= Jorge Ghiso =

Argentine footballer and manager

Jorge Luis Ghiso (born June 21, 1951, in Buenos Aires, Argentina) is an Argentine football manager and former Argentine footballer who played for clubs in Argentina, Chile, Mexico, Colombia and Spain.

==Playing career==
===Teams (Player)===
- ARG River Plate 1970–1975
- ARG Atlético Tucumán 1975
- CHI Universidad de Chile 1976–1978
- ARG Estudiantes de La Plata 1979
- MEX Estudiantes Tecos 1979–1980
- ARG Atlético Tucumán 1980
- COL Unión Magdalena 1981
- ESP Rayo Vallecano 1982–1983
- COL Unión Magdalena 1983
- CHI Everton 1984–1985

===International career===
Ghiso was a member of the Argentine national team under Omar Sívori and made appearances in the matches previous to the 1974 FIFA World Cup in Mexico, Germany and Israel. He couldn't be a member of the final squad due to the fact that he suffered an anterior cruciate ligament injury.

==Teams (Coach)==
- ARG Deportivo Laferrere 1988–1989
- ARG Atlanta 1992–1993
- ARG Instituto de Córdoba 1993–1994
- ARG Atlanta 1995
- ARG Instituto de Córdoba 1996
- ARG Atlanta 1997
- ARG Atlético Rafaela 1997–1998
- ARG Deportivo Español 1998–1999
- ARG Cipolletti 1999
- ARG Atlético Rafaela 2001–2002
- ARG Atlético Rafaela 2006–2007
- ARG Instituto de Córdoba 2007–2009
- ARG Ferro Carril Oeste 2009
- ARG Quilmes 2010
- ARG Independiente Rivadavia 2011
- ARG Atlanta 2011–2012
- CHI Audax Italiano 2013
- ARG Talleres de Córdoba 2014

==Titles (Player)==
- ARG River Plate 1975 (Primera División Argentina Championship (Nacional and Metropolitana))
- CHI Universidad de Chile 1976 (Copa Sudamericana de Clubes Universitarios)

==Personal life==
His son, Jorge Ignacio, is a fitness coach who has worked along with him.

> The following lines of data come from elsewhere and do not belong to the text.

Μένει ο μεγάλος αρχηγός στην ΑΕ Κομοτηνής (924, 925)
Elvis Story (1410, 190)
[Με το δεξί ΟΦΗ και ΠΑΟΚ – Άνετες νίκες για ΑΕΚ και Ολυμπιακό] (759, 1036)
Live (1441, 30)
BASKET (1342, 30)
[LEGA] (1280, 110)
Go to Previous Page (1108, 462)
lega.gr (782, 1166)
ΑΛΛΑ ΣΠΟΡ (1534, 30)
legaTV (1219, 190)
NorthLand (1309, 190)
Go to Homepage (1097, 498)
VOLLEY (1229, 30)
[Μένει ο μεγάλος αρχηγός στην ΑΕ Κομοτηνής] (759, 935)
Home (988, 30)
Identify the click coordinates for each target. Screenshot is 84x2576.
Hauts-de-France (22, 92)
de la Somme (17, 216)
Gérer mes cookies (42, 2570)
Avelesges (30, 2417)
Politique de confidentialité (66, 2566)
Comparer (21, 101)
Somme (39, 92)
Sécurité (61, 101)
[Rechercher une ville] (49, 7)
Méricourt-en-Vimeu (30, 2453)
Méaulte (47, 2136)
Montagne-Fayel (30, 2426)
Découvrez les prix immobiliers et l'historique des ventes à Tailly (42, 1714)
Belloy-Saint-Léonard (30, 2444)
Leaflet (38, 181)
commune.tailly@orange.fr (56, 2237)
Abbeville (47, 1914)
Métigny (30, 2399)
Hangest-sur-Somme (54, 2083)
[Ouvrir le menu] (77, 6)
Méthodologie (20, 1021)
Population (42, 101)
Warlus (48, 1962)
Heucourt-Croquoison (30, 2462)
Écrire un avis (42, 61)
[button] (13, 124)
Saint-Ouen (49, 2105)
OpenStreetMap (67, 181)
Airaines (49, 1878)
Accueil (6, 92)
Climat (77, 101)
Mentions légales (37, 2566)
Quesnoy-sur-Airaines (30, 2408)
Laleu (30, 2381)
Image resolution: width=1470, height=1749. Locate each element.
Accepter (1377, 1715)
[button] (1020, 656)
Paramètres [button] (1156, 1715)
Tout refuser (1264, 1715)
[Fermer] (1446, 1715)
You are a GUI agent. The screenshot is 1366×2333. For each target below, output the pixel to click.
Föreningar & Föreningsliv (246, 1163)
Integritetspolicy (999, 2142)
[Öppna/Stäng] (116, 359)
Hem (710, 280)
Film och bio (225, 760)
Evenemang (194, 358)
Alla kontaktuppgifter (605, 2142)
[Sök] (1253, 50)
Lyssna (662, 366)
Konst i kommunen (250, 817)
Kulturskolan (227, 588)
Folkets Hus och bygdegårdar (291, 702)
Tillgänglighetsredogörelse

He is nicknamed Vitrola (Gramophone) since he was a youth player of River Plate due to the fact that he used to speak a lot.

A well-known player of Universidad de Chile, he developed a close friendship with his teammates Arturo Salah, Manuel Pellegrini, Johnny Ashwell and Fernando Herrera.